Why pay more?  A Scottish team make the case for state of the art prosthetics

Nominated Category: Care of Veterans Award

State of the Art Prosthetics

Team led by NHS Lothian SMART Centre, Astley Ainslie Hospital, Edinburgh

Veterans who wear limb prostheses are entitled to an equivalent level of service from the NHS as they would enjoy through the military healthcare system. In order to ensure this happens, this project was set up to review existing levels of service against what is provided via Headley Court. By raising civilian staff awareness and equipping the NHS appropriately to deal with state of the art prosthesis wearers, the patients will receive a service which more fully recognises their needs, ensuring a seamless transition from military to civilian life.

Civilian patients will also benefit from an improved knowledge base in terms of state of the art prostheses and the evidence for prescribing such high-tech components.

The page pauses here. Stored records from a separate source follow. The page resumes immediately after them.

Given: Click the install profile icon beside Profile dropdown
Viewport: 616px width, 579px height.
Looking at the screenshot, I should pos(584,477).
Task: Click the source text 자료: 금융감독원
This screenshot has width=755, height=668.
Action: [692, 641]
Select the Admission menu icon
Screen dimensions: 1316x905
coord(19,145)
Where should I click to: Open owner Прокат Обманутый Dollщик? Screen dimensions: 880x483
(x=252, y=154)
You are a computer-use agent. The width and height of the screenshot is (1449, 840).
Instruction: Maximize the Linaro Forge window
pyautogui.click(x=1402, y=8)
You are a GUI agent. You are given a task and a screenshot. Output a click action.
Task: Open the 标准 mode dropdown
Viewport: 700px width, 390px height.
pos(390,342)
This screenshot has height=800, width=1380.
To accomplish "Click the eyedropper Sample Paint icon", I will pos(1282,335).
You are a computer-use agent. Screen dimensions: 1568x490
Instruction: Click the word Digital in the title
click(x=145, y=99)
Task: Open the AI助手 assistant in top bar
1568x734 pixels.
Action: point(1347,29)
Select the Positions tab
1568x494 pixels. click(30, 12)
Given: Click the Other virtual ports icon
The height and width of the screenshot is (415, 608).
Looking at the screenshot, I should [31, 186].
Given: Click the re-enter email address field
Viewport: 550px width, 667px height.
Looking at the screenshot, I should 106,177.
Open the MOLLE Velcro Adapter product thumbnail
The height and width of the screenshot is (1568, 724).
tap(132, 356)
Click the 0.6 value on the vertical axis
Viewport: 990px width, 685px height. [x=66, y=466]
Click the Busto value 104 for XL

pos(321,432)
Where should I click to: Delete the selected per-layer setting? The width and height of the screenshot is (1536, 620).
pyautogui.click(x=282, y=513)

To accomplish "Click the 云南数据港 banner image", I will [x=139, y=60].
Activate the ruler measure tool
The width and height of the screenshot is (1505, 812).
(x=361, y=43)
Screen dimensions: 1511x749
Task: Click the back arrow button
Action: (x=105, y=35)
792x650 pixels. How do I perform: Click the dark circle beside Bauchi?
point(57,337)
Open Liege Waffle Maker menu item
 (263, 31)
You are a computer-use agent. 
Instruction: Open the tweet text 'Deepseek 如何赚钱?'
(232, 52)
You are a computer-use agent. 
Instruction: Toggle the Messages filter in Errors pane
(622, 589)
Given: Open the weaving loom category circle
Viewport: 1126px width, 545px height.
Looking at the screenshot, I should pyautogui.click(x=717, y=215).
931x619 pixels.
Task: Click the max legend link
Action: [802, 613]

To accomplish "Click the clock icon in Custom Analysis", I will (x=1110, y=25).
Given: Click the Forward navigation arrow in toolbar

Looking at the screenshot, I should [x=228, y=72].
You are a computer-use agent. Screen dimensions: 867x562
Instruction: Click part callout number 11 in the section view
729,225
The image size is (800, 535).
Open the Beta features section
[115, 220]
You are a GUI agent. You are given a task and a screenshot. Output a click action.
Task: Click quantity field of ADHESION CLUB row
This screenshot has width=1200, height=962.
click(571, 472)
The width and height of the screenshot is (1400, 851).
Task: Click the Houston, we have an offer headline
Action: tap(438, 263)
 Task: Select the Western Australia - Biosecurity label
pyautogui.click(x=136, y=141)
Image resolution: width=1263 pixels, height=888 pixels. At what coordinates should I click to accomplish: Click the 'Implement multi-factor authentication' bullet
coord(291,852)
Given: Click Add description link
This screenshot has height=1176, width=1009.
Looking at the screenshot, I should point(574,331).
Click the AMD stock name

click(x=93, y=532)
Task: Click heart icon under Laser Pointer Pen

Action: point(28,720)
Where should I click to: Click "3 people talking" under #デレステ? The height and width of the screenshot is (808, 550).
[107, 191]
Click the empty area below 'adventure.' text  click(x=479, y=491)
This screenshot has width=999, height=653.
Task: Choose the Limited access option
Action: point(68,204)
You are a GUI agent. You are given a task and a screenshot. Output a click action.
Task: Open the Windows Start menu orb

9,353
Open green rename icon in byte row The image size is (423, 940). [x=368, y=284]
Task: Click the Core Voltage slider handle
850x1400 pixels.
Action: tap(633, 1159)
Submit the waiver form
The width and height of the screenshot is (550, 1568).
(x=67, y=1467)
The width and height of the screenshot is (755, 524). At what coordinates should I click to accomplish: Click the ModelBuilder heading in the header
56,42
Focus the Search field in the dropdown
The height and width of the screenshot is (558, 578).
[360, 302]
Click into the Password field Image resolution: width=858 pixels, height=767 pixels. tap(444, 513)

A national multidisciplinary steering group has been formed to gather evidence and study outcomes of high-tech prostheses use. All Scottish centres have been supplied with clinical equipment and trained in up-to-date equipment for the clinical fitting of these devices. This will assist in ensuring a consistent approach throughout Scotland in the development and delivery of services.

All five Scottish limb centres plus the University responsible for the training of prosthetists are members of this initiative; led by NHS Lothian’s SMART Centre, the team has forged links with veterans’ affairs at Scottish Government and Headley Court.  Most importantly, the group includes an ex-military prosthetic user as a key stakeholder. His contribution has been invaluable in raising civilian staff awareness of military and veterans’ issues, such as the importance of understanding mental health issues associated with veterans.

Through establishment of this group and links to veterans’ affairs in the Scottish Government, the team has improved communication links between military healthcare and the NHS in Scotland. In this way, for example, the NHS can be alerted in advance to planned transition from military to civilian life of veterans. This allows the veterans’ local centre to be advised of their clinical needs and to establish early contact and transfer of records.

There have been significant challenges surrounding this initiative, in particular use of high-cost, high-tech state of the art components which are not routinely available under the NHS. There is a perceived gap between military service and NHS provision of these devices through limited available independent clinical evidence justifying extra costs. The group’s work includes promoting equity of access for Scotland and developing appropriate clinical guidelines.